A terminar o semestre em Natal duas notícias comoveram a comunidade académica. Em dois dias ficámos a saber do falecimento de duas jovens estudantes. Um dos casos tudo indica que foi enfarto, o que leva ao rubro os anti-vacinas. Ninguém sequer sabe se tomou vacinas, mas logo dissertam. Infelizmente, as causas podem ser várias e o final do semestre pode ser o rastilho para um desfecho trágico.
O outro caso foi, assim dizem, o desfecho de uma situação de depressão. Nunca sabemos o que as pessoas estão a passar. A aparência pode camuflar o sofrimento. A própria condição económica, a luta por alcançar metas que a família e a sociedade pressionam para que aconteçam, sem esquecer muitas vezes a distância da família, tudo isso afecta as pessoas. As universidades não estão a conseguir identificar os casos a tempo, o atendimento de apoio não tem mãos a medir.

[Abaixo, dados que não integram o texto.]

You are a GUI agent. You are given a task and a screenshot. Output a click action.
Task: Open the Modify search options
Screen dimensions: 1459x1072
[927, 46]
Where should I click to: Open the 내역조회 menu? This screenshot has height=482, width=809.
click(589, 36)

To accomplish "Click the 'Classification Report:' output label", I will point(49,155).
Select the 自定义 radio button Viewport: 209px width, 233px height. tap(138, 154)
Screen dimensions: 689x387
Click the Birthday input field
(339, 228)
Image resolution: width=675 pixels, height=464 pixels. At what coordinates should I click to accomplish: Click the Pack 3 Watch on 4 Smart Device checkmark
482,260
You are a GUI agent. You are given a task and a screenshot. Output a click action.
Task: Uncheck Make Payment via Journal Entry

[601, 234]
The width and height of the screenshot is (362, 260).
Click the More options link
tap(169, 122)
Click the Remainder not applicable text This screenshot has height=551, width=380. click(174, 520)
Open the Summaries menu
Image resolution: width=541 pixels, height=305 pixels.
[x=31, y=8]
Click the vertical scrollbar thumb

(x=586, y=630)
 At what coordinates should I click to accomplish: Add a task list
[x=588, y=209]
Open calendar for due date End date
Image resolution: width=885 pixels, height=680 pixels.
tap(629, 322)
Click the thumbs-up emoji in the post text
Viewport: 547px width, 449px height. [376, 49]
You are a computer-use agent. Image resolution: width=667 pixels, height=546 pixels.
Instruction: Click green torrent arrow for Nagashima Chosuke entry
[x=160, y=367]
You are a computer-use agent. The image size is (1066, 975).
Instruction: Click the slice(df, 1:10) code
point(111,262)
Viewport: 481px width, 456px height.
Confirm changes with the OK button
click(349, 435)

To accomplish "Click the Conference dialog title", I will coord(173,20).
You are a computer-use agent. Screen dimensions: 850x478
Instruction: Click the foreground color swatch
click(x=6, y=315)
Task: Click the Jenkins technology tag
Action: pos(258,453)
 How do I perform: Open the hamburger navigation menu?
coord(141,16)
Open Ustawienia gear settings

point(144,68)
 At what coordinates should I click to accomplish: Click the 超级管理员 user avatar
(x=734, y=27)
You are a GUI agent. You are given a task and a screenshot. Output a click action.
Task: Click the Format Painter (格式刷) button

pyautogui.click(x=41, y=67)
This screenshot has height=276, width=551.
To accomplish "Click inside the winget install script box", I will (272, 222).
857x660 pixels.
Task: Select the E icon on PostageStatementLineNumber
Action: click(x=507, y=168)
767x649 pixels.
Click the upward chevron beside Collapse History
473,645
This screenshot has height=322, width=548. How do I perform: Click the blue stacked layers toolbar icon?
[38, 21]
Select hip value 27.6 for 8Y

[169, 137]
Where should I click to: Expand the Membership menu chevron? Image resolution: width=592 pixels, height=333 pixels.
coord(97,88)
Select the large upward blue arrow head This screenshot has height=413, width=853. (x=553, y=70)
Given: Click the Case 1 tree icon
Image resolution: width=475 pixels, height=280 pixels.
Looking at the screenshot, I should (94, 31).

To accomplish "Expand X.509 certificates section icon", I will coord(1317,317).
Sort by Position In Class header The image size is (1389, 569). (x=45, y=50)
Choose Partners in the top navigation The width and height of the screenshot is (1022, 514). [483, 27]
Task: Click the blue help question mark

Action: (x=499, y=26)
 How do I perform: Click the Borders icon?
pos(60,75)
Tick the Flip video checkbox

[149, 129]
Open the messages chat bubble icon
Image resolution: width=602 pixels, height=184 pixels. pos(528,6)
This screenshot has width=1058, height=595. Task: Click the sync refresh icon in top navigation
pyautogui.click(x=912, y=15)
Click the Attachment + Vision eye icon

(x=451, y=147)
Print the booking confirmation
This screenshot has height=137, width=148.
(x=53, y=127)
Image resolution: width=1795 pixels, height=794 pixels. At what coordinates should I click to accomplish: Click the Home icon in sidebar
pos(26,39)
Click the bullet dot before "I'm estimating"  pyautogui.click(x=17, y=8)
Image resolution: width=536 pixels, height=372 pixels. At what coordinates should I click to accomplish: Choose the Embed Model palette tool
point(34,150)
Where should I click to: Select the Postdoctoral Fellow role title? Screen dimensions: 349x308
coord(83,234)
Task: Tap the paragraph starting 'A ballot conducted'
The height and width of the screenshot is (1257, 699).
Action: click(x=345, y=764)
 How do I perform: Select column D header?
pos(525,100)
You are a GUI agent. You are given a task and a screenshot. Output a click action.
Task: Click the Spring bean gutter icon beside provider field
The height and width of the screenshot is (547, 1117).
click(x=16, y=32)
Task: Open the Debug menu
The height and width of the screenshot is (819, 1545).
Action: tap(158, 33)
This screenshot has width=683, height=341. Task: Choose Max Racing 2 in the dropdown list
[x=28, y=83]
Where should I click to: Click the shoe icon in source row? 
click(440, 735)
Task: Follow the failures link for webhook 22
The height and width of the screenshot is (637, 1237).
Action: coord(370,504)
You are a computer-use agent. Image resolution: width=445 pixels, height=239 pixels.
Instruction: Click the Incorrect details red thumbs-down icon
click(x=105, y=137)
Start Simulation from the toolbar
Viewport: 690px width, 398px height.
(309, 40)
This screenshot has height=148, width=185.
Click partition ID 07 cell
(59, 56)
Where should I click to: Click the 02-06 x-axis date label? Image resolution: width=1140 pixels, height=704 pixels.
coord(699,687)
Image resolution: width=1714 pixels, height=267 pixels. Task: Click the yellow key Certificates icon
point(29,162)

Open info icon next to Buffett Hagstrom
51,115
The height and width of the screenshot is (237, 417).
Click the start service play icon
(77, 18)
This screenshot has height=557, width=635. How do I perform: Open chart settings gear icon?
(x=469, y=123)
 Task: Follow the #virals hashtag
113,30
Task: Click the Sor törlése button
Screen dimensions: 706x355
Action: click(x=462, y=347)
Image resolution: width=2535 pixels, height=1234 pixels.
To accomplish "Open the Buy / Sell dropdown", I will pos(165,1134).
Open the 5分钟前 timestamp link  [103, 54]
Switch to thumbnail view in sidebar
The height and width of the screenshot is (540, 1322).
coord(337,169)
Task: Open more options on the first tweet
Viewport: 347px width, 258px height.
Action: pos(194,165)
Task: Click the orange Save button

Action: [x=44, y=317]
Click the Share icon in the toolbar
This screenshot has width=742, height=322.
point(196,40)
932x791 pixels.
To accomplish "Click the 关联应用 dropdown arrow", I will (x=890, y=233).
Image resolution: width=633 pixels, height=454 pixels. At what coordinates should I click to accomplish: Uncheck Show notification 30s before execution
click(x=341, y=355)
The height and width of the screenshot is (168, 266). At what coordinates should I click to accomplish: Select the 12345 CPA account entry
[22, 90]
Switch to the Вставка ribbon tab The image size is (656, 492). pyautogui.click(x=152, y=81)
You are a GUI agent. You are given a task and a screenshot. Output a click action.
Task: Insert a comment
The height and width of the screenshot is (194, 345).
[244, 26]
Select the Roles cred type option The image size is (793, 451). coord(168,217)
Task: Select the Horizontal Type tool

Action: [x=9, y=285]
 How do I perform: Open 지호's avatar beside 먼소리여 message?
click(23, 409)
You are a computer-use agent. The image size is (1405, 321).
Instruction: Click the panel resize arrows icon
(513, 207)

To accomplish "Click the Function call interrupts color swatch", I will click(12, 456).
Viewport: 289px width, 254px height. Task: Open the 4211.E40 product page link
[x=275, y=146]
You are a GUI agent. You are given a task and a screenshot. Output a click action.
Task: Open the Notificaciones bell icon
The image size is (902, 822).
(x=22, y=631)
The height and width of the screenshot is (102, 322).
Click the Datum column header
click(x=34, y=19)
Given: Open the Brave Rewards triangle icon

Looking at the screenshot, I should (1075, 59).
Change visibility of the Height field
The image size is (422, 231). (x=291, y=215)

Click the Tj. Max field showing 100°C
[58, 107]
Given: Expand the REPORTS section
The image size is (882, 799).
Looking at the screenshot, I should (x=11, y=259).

Infelizmente em alguns casos o desfecho é o de uma vida perdida.
Este semestre vivi e vivo de perto uma situação similar. O filho de uma orientanda minha, neste caso da universidade da Paraíba, tirou a própria vida. Filho único de um casal em que o marido tem outros filhos, não sei as razões. O que sei é que a mãe é uma pessoa que muito estimo e a sua perda está a ser devastadora. Tudo isso deixa cicatrizes nas famílias, nas comunidades e instituições. Outra universidade com a qual colaboro esporadicamente teve um período em 2024/2025 com vários casos que abalaram a comunidade académica. A ocorrência da pandemia, as redes sociais, as pressões da vida, não faltam razões a justificar o desespero. A crise económica e as dificuldades das famílias agravam qualquer sintoma. São necessários amplos planos de acompanhamento e, sobretudo, desmistificar que ir ao psicólogo ou psiquiatra é sinónimo de fraqueza.
Nunca me esquece de uma colega no início do curso de Sociologia no ISCTE. Na época o curso ofereceu duas turmas à noite e ela era da outra turma. Ainda assim falamos várias vezes. Tinha uma situação familiar delicada, a mãe tinha falecido e o pai tentou refazer a vida. Na época a instituição não tinha resposta para o problema dela. Num dos momentos de pausa entre semestres tirou a própria vida. Anos antes um colega de carteira fez o mesmo. Perdi um amigo assim com os meus 12 anos.